All you really need for a wedding ceremony is a bride, a groom, two witnesses and someone to officiate. You can, as some billionaires choose to do, have an intimate backyard shindig. Anything else is just cream on top.

Being a frugalista, however, I wanted something that was unique and romantic but also had a bit of drama.

And above all I wanted to involve our family and communities in creating something that was a genuine celebration. We had both been to weddings that (while beautiful) were stiff and formal.

Instead, we wanted to have fun. And we achieved that.

Highlights included putting on my beautiful Hollywood-style satin dress (purchased in Antwerp, Belgium no less), travelling to the church in a vintage 1958 Chevy, arriving at the reception venue in a horse and buggy, and being heralded in by the Canberra town crier.

Meanwhile, guests were entertained by a magician and a country music performer. (I did say we included a touch of drama.)

Neil and Serina tied the knot earlier this month after spending just $5000 on their special day. The average Aussie wedding costs a whopping $65,000. Photo: Erna Glassford (@simplycheecky).

We reduced costs by:

1. Sending digital wedding invitations

We used an app called Appy Couple ($39), which allowed us to send stylish, personalised invitations that guests could access via a website or app. We also recorded a short Youtube video. With postage alone starting at $1 and design and printing costing several more dollars each, this saved us hundreds.

It was also environmentally friendly. Not everyone was up with the technology, so my mother-in-law and I designed and printed out a few hard copy invitations using a free Microsoft template.

SET EXERCISE A:
In the wedding piece, what vehicle carried the bride to the church?
SET EXERCISE B:
Repeat word for word the stretch of the wedding piece that begins at the words "We used an app" and stops after "saved us hundreds.".

EXTRACTED RECORDS:
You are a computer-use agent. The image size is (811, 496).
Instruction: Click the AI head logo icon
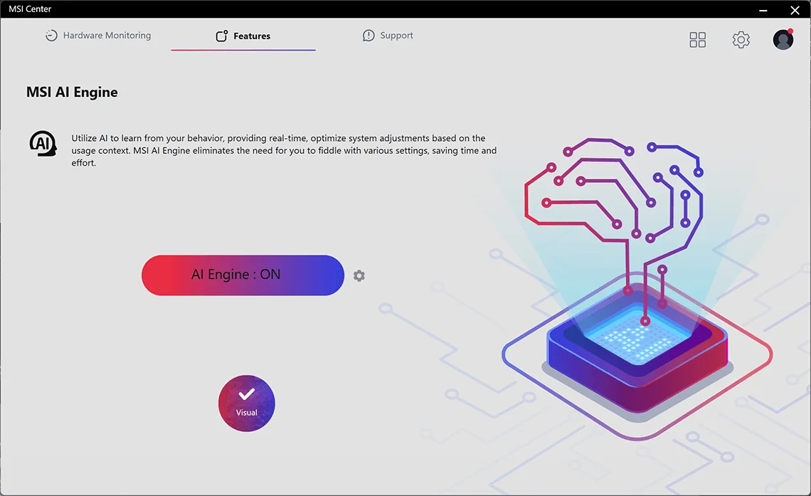[x=43, y=143]
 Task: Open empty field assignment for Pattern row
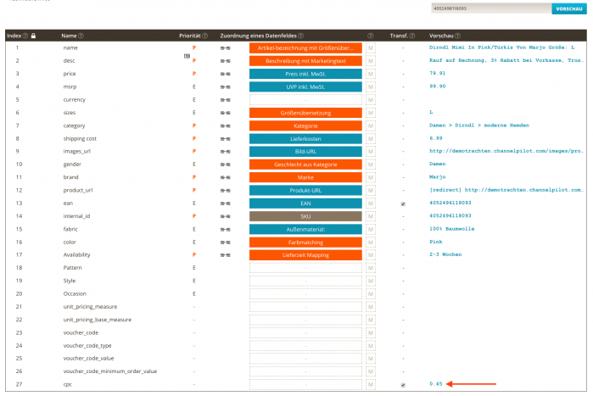(x=305, y=268)
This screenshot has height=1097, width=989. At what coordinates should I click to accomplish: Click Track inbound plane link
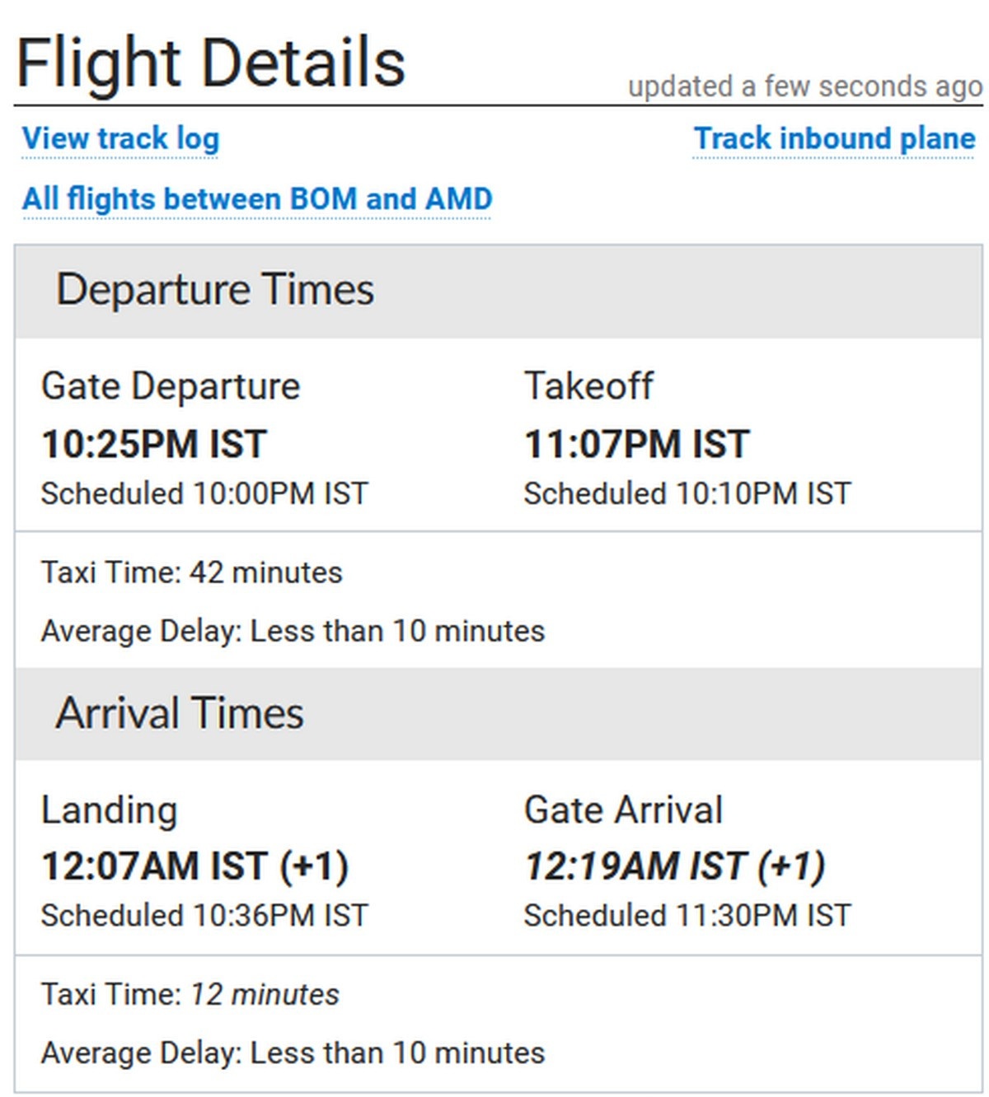pyautogui.click(x=833, y=138)
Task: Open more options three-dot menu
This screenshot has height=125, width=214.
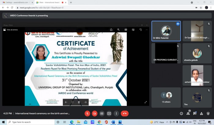Action: pos(116,113)
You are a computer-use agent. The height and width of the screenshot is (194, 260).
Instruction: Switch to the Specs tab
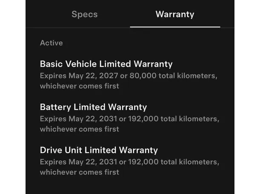(x=84, y=14)
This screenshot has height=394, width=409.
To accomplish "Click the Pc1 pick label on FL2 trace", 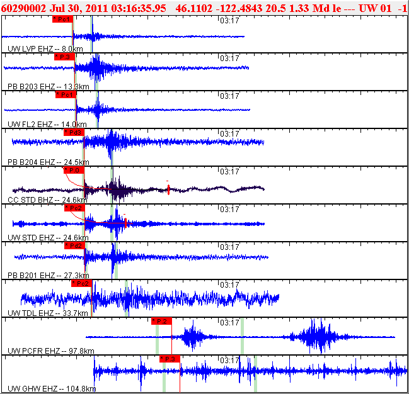I will coord(66,95).
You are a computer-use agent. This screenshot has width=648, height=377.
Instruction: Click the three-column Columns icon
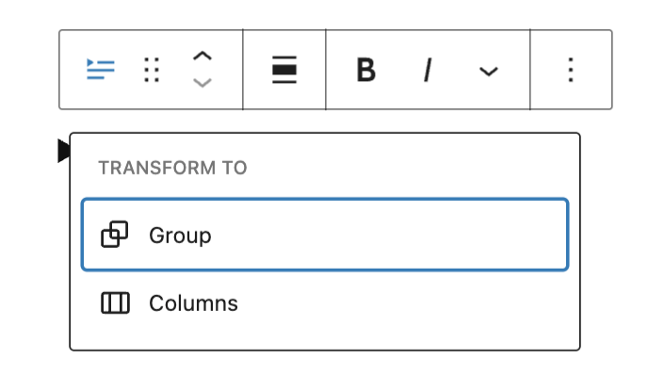pos(115,303)
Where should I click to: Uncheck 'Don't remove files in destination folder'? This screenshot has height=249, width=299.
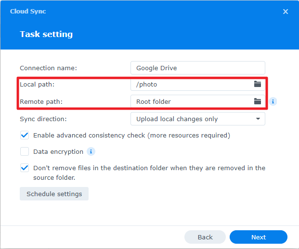click(x=25, y=168)
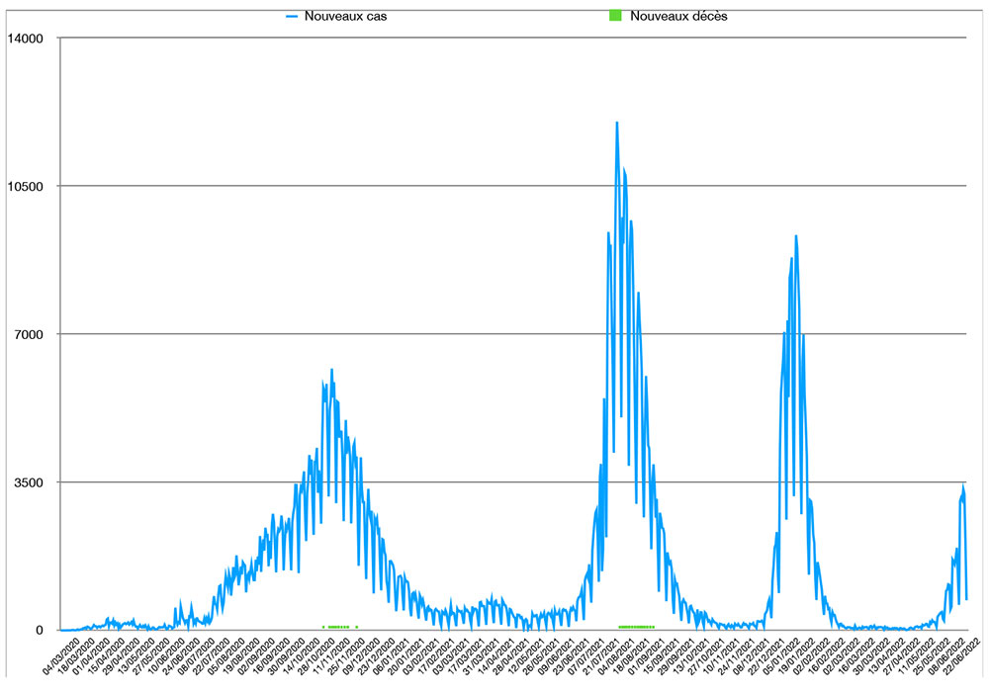This screenshot has height=696, width=989.
Task: Select the Nouveaux décès legend label
Action: coord(678,16)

FINAL RESULT A:
A vintage 1958 Chevy.

FINAL RESULT B:
We used an app called Appy Couple ($39), which allowed us to send stylish, personalised invitations that guests could access via a website or app. We also recorded a short Youtube video. With postage alone starting at $1 and design and printing costing several more dollars each, this saved us hundreds.